▶ _Task instructions_: Please reproduce exactly the lines that begin the listing below, up to and including the line where "The width and height of the screenshot is (1311, 517)." occurs.

▶ _Study material_:
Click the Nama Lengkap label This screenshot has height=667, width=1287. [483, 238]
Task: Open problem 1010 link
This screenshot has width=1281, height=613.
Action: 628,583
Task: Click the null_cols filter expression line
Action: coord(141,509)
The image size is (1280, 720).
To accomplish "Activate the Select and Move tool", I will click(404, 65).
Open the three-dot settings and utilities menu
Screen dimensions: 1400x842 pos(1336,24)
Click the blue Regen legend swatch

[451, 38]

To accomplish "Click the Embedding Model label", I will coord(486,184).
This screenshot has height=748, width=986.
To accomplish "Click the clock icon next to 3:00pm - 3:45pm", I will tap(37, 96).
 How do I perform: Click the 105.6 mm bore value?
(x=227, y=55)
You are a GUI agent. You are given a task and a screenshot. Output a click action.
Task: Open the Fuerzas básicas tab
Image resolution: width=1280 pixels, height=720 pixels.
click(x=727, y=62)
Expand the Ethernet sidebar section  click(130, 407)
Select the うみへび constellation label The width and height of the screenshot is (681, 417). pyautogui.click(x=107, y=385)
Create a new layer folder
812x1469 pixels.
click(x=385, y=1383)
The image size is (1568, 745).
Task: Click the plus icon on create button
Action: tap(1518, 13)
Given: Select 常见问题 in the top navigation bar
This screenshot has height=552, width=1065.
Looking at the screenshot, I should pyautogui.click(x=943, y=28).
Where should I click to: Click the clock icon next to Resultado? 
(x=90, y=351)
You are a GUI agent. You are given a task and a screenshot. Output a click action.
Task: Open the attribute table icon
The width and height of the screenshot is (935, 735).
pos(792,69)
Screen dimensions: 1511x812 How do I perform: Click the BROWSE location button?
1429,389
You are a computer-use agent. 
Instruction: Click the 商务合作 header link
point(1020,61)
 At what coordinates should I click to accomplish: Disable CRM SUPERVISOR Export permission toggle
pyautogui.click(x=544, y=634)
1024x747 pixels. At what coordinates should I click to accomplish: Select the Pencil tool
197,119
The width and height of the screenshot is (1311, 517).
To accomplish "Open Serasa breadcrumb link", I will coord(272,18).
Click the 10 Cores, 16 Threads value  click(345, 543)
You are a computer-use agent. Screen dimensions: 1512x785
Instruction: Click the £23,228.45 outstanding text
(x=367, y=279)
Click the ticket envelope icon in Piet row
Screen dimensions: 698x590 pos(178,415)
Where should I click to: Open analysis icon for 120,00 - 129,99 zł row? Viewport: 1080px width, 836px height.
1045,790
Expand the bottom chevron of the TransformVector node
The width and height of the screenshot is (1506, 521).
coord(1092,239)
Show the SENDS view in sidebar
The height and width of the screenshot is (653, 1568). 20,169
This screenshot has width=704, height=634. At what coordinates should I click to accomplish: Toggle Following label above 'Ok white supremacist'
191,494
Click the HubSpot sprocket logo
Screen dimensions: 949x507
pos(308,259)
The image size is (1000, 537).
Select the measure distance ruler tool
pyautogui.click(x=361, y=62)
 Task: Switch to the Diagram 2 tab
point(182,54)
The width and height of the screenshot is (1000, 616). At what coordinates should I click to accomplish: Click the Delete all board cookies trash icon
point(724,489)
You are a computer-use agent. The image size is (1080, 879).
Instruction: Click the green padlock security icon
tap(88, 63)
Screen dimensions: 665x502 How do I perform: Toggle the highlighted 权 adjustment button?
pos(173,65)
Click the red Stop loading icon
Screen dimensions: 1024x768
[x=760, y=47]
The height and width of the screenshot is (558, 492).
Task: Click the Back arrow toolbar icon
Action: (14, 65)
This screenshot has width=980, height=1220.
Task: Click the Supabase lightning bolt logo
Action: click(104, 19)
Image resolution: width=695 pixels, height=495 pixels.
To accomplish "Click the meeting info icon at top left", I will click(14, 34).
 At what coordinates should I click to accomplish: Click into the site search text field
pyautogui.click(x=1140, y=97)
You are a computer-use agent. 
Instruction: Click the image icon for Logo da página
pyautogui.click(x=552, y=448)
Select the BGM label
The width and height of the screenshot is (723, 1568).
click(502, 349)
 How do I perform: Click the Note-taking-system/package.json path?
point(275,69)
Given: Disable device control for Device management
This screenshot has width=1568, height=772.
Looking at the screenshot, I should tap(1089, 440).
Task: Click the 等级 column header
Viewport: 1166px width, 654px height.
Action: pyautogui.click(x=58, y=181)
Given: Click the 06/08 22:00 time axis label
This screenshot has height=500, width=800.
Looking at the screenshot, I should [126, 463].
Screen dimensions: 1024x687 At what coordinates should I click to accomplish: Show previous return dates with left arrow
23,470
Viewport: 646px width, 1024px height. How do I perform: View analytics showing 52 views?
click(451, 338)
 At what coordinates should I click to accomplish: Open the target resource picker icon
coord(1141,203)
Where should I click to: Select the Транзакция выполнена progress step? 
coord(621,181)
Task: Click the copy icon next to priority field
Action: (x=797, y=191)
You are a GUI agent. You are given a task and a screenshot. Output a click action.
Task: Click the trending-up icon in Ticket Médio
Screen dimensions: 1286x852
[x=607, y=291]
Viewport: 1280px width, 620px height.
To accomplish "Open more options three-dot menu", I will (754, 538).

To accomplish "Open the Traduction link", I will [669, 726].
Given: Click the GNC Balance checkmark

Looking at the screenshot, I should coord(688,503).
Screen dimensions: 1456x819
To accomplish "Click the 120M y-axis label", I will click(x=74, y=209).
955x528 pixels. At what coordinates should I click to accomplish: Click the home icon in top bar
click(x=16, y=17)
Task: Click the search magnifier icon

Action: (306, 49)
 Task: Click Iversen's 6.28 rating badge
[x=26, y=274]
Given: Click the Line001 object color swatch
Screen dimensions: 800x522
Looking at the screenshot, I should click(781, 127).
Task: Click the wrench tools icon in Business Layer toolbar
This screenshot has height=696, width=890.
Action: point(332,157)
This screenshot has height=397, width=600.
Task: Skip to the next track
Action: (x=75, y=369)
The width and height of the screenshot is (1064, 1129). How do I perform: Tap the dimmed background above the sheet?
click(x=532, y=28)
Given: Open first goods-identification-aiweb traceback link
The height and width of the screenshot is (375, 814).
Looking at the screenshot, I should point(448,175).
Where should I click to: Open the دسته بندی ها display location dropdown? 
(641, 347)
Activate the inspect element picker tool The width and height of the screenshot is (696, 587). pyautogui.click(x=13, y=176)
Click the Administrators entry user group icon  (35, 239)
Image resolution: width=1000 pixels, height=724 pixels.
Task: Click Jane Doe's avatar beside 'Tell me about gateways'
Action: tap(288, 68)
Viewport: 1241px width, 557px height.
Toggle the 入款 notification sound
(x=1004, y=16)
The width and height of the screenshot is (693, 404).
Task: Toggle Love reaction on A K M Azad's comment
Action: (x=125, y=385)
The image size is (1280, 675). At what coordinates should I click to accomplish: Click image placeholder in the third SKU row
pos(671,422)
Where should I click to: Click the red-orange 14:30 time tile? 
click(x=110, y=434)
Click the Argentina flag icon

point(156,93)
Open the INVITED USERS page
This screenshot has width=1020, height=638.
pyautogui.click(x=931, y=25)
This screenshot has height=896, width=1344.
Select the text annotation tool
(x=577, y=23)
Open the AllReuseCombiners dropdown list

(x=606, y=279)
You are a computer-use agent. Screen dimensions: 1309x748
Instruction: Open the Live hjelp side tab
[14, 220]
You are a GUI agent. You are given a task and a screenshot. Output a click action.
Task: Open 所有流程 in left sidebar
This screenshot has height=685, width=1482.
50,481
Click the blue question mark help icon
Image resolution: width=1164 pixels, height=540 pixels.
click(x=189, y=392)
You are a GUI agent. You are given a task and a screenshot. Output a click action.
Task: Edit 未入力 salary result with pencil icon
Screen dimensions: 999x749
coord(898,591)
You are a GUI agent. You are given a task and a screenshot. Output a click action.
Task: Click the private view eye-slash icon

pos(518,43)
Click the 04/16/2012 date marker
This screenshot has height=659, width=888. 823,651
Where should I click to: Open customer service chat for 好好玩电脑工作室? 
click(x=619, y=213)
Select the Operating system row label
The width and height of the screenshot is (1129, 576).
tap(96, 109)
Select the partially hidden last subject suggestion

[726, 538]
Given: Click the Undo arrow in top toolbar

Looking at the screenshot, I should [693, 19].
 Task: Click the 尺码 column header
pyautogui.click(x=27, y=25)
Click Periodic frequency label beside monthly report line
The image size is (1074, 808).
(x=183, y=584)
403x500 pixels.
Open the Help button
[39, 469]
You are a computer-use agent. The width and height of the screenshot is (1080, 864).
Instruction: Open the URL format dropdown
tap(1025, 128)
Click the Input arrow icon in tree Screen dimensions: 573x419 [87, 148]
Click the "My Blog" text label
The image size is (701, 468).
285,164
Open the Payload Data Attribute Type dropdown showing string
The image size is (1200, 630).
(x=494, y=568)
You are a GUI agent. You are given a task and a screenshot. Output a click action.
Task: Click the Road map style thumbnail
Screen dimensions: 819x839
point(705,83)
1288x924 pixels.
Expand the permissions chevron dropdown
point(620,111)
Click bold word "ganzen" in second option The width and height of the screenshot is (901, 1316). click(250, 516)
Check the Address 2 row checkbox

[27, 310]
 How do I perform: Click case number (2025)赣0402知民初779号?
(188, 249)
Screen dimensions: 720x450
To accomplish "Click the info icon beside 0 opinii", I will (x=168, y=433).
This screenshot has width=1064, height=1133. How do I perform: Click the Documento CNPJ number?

▶ _Task answer_:
Click the Nama Lengkap label This screenshot has height=667, width=1287. [483, 238]
Task: Open problem 1010 link
This screenshot has width=1281, height=613.
Action: 628,583
Task: Click the null_cols filter expression line
Action: coord(141,509)
The image size is (1280, 720).
To accomplish "Activate the Select and Move tool", I will click(404, 65).
Open the three-dot settings and utilities menu
Screen dimensions: 1400x842 pos(1336,24)
Click the blue Regen legend swatch

[451, 38]

To accomplish "Click the Embedding Model label", I will coord(486,184).
This screenshot has height=748, width=986.
To accomplish "Click the clock icon next to 3:00pm - 3:45pm", I will tap(37, 96).
 How do I perform: Click the 105.6 mm bore value?
(x=227, y=55)
You are a GUI agent. You are given a task and a screenshot. Output a click action.
Task: Open the Fuerzas básicas tab
Image resolution: width=1280 pixels, height=720 pixels.
click(x=727, y=62)
Expand the Ethernet sidebar section  click(130, 407)
Select the うみへび constellation label The width and height of the screenshot is (681, 417). pyautogui.click(x=107, y=385)
Create a new layer folder
812x1469 pixels.
click(x=385, y=1383)
The image size is (1568, 745).
Task: Click the plus icon on create button
Action: tap(1518, 13)
Given: Select 常见问题 in the top navigation bar
This screenshot has height=552, width=1065.
Looking at the screenshot, I should pyautogui.click(x=943, y=28).
Where should I click to: Click the clock icon next to Resultado? 
(x=90, y=351)
You are a GUI agent. You are given a task and a screenshot. Output a click action.
Task: Open the attribute table icon
The width and height of the screenshot is (935, 735).
pos(792,69)
Screen dimensions: 1511x812 How do I perform: Click the BROWSE location button?
1429,389
You are a computer-use agent. 
Instruction: Click the 商务合作 header link
point(1020,61)
 At what coordinates should I click to accomplish: Disable CRM SUPERVISOR Export permission toggle
pyautogui.click(x=544, y=634)
1024x747 pixels. At what coordinates should I click to accomplish: Select the Pencil tool
197,119
The width and height of the screenshot is (1311, 517).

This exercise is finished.